Es temprano pero hay más gente que nunca. Empiezo a correr antes de que el GPS del reloj detecte señal. No hay nada más ridículo que ese acto de esperar plantado en la acera con los brazos en jarras o, peor aún, levantando la muñeca como si esperases una señal procedente del espacio exterior. Hoy no estoy dispuesta a pasar por eso. Qué más da, pienso, llevo años corriendo, sé controlar mi ritmo sin necesidad de relojes. Mentira. Tras correr como pollo sin cabeza durante un kilómetro me obligo a bajar el ritmo para llegar con vida al final del entreno.
Disfruto mirando a mi alrededor. En el camino ha crecido la vegetación como si se hubiera apresurado a borrar nuestro rastro. Me dedico a observar a la gente con curiosidad. Hay corredores vestidos como si estuviesen disputando un maratón en Siberia. Pensar en correr con sudadera de algodón y pantalones a lo Rocky Balboa me produce angustia. Otros corren cargados: mochilas gigantes, gymsacks que tintinean como si estuviesen llenos de calderilla y riñoneras adquiridas el mismo año en que su propietario compró esa camiseta de Barcelona 92 que luce con orgullo.
No son corredores habituales, pienso, con cierta superioridad. Mi pensamiento se confirma cuando los adelanto, uno tras otro, pese a ir tan despacio que empiezo a dudar de si el GPS ha cogido señal o si cree que sigo encerrada en el salón de casa pasando la mopa. Delante de mí veo a un hombre con chándal de tactel que jadea fuertemente. Cuando estoy a punto de sobrepasarlo, acelera. Es algo habitual. Sé que no durará mucho, por lo que acelero hasta ponerme a su altura, manteniendo, por supuesto, la distancia de seguridad, hasta que lo adelanto. No es tarea fácil. Cuando ya lo he pasado, siento su aliento en la nuca. En ese momento el coronavirus es lo último que me importa. Mi único objetivo es que no me adelante un señor en chándal ochentero que duplica mi peso, así que aprieto los dientes y acelero un poco más.

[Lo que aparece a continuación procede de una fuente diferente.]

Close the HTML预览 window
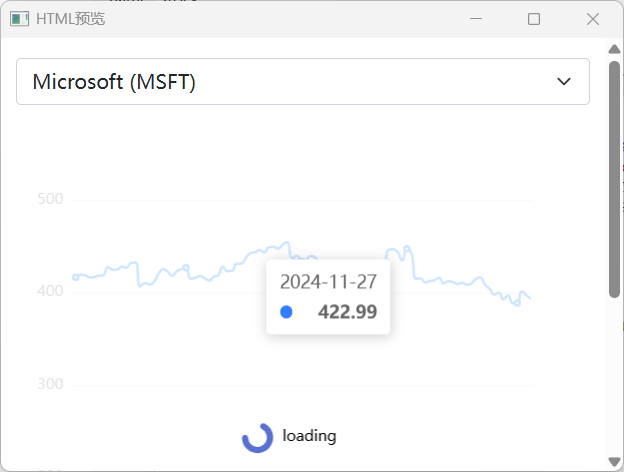 [x=593, y=19]
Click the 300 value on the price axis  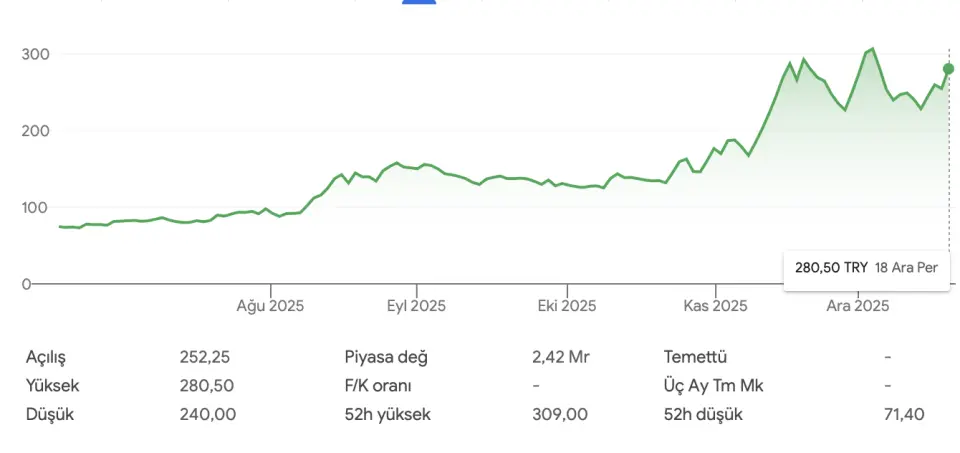click(x=35, y=54)
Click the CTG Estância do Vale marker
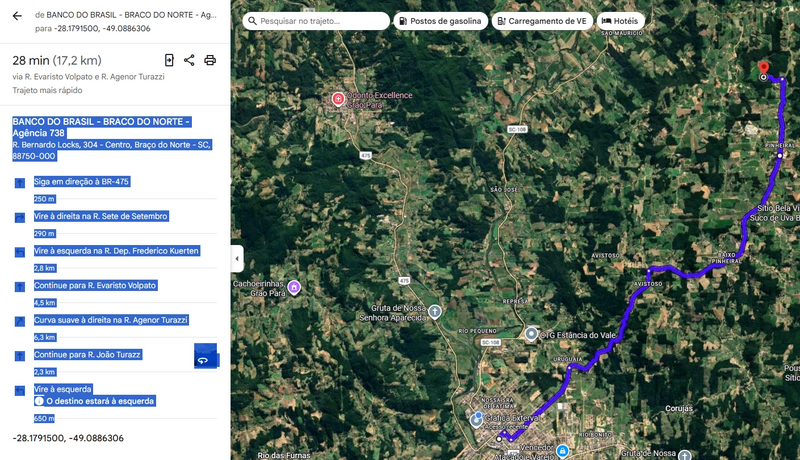Screen dimensions: 800x460 pyautogui.click(x=531, y=333)
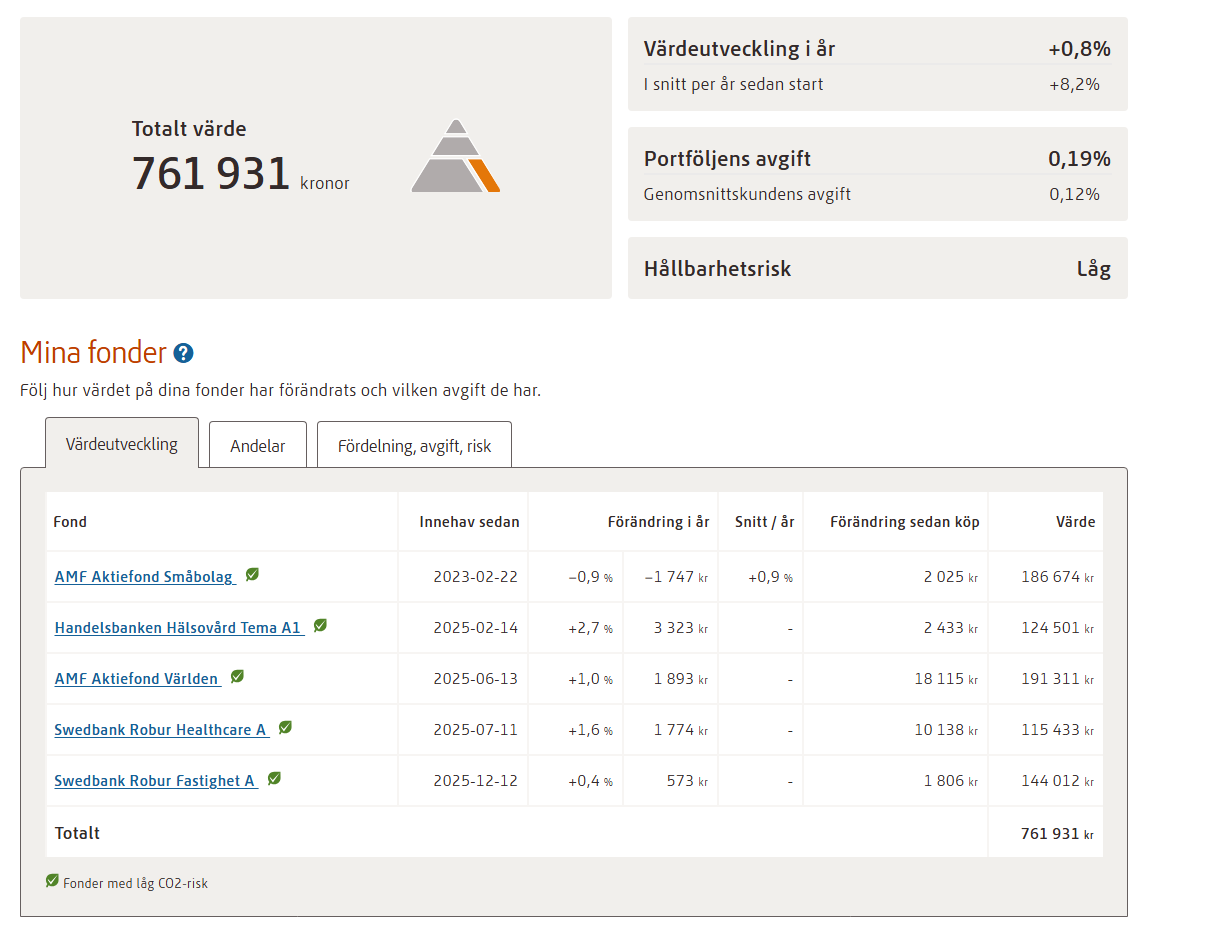Click the Hållbarhetsrisk summary card
The width and height of the screenshot is (1228, 944).
click(877, 268)
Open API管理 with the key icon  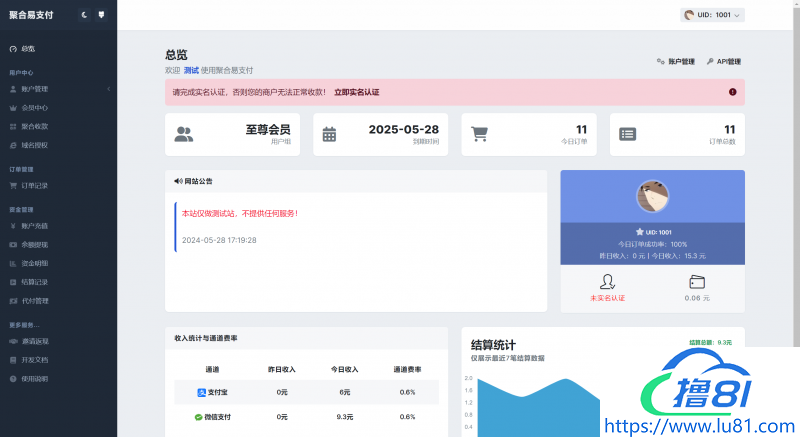[722, 62]
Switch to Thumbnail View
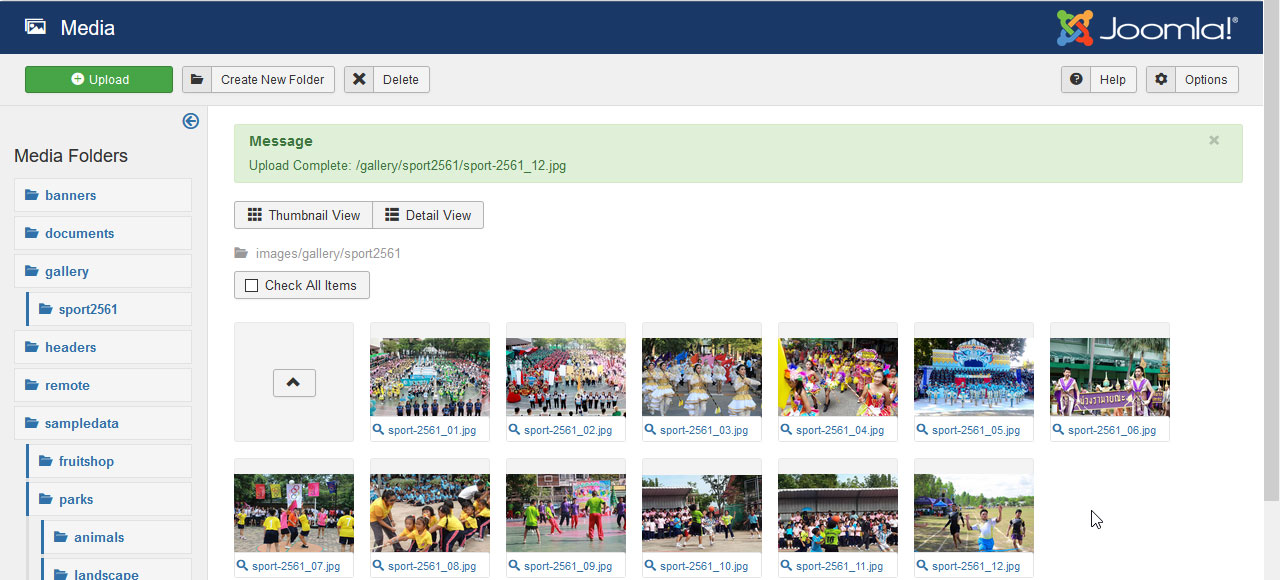This screenshot has width=1280, height=580. pos(303,215)
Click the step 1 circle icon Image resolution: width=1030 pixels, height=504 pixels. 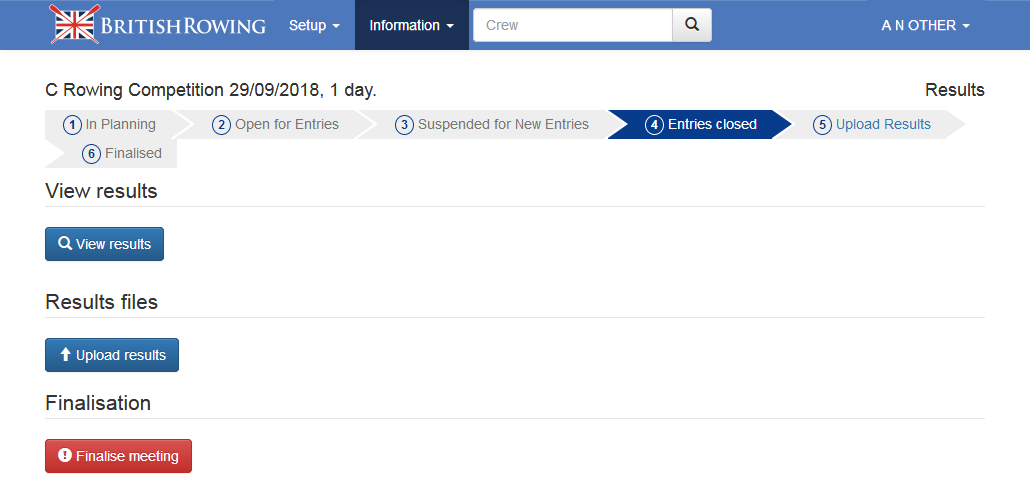(72, 125)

El corazón está a punto de salirme por la boca pero sigo escuchando sus pasos, así que recurro a la maniobra más patética posible: salgo del camino principal, haciendo que nuestras rutas se separen. En cuanto doy la vuelta a la esquina, me detengo. Respiro hondo tratando de recomponerme, mientras me digo que qué necesidad, qué más me da que me adelante nadie, ni que fuera medallista olímpica. Debería disculparme por ser tan idiota, pienso. En esas estoy cuando escucho, de nuevo, ese jadeo inconfundible. Levanto la cabeza y descubro cómo el corredor viene hacia mí, como si hubiera dado la vuelta a la manzana en dirección contraria solo para reencontrarse conmigo.
Como no tengo aire no puedo disculparme. En su lugar levanto la mano y le digo hola con mi mejor sonrisa, a lo que responde con una inclinación de cabeza. Me giro para verlo desaparecer tras la esquina, su chándal haciendo ese fru-frú inconfundible cuando roza la tela. El primer día es especial, pero el segundo será mejor.